Soutien à l’élevage allaitant
Cette volonté de diversifier les races n’est qu’un des axes de la politique de développement de l’élevage allaitant. Le nouveau ministre de l’agriculture russe, Nikolaï Fedorov, s’est engagé en juillet 2012 pour un budget agricole de 58 milliards d’euros pour la période 2013-2020. Et pour la première fois, le volet élevage distingue élevage laitier et élevage allaitant. D’après les diplomates français de l’ambassade de Moscou, les soutiens à l’élevage allaitant sont de trois types. Il existe une aide à la constitution du cheptel en races à viandes. Elle est distribuée chaque année en fonction du nombre d’animaux du troupeau. Une deuxième aide est destinée à financer « l’entretien » des animaux. Elle est aussi fonction du nombre d’animaux du troupeau. Pour ces deux aides, la distribution concerne tous les types d’exploitations, des plus petites d’autosubsistance aux agrocomplexes. Le troisième type d’aides, cofinancé par les régions et par l’État, soutient les projets de modernisation et d’agrandissement (bâtiments, machines agricoles…). Les régions doivent présenter ces projets à l’Etat qui décide ou non de les cofinancer. Officiellement ouvertes à tous les types d’exploitation, ce sont les plus grandes qui sont en général bénéficiaires de ce troisième type d’aides.

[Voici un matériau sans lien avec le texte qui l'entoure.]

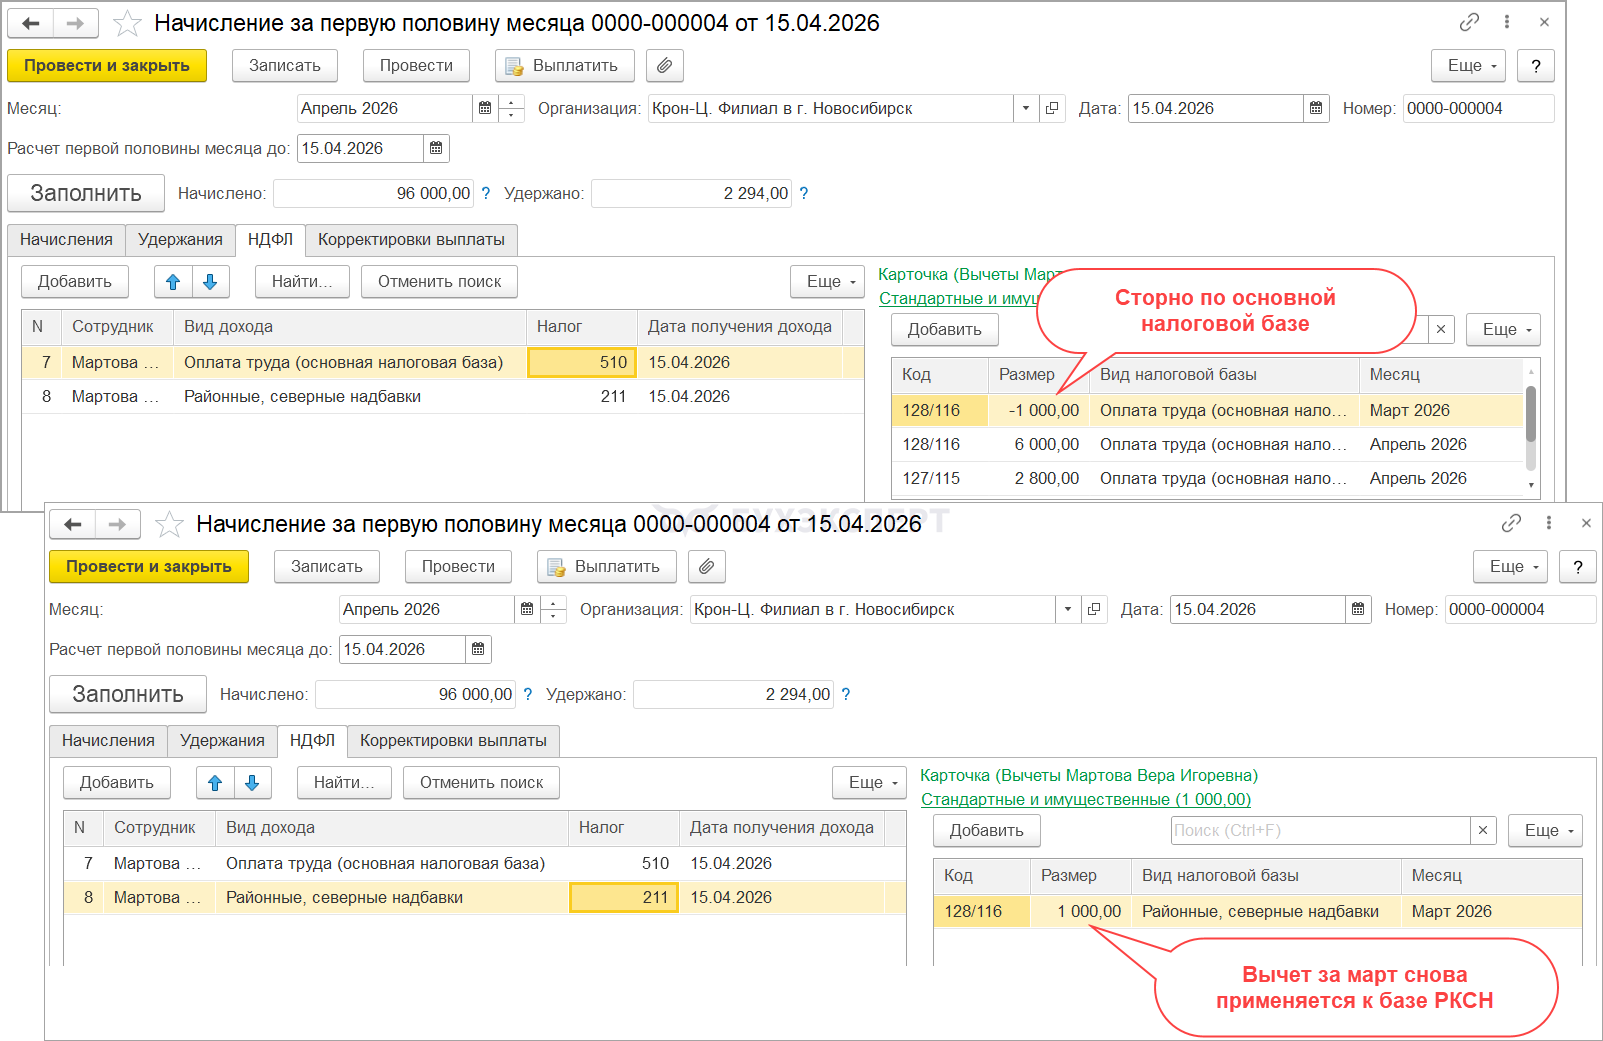Open the three-dot menu in upper window header
Image resolution: width=1603 pixels, height=1041 pixels.
point(1506,22)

Une politique commerciale obscure
Depuis quelques années, les embargos sur le bétail français et européen se multiplient. D’abord mis en place à cause de l’ESB (encéphalopathie spongiforme bovine) et de la FCO (fièvre catharrale ovine), l’émergence du virus de schmallenberg est aujourd’hui la raison sanitaire évoquée par le Kremlin. « Une poignée d’hommes en Russie font la politique. En matière de questions sanitaires et phytosanitaires, c’est Sergueï Dankvert, directeur du Rosselkhoznadzor, le service national de contrôle vétérinaire et phytosanitaire, qui dirige les opérations », explique Guy Hermouët, vice-président de la Fédération nationale bovine (FNB) et membre du Groupement export France (GEF). Certaines décisions ne sont pas justifiables d’un point de vue sanitaire. Les raisons « cachées » sont politiques. C’est dans la doctrine sur la sécurité alimentaire de la Russie qu’il est écrit que « la nourriture est, de plus en plus, l'un des principaux leviers de pression politique et économique dans les relations internationales ». Voilà qui a le mérite d’être clair. Les Etats-Unis en ont aussi fait les frais en décembre 2012 concernant l’adoption à Washington de la « liste Magnitski » qui prévoit des sanctions contre les responsables russes impliqués dans des violations des droits de l’homme. Selon l’ambassade de France à Moscou, c’est au lendemain de cette décision de la Maison blanche que Vladimir poutine a durci l’embargo sur la viande américaine contenant de la ractopamine.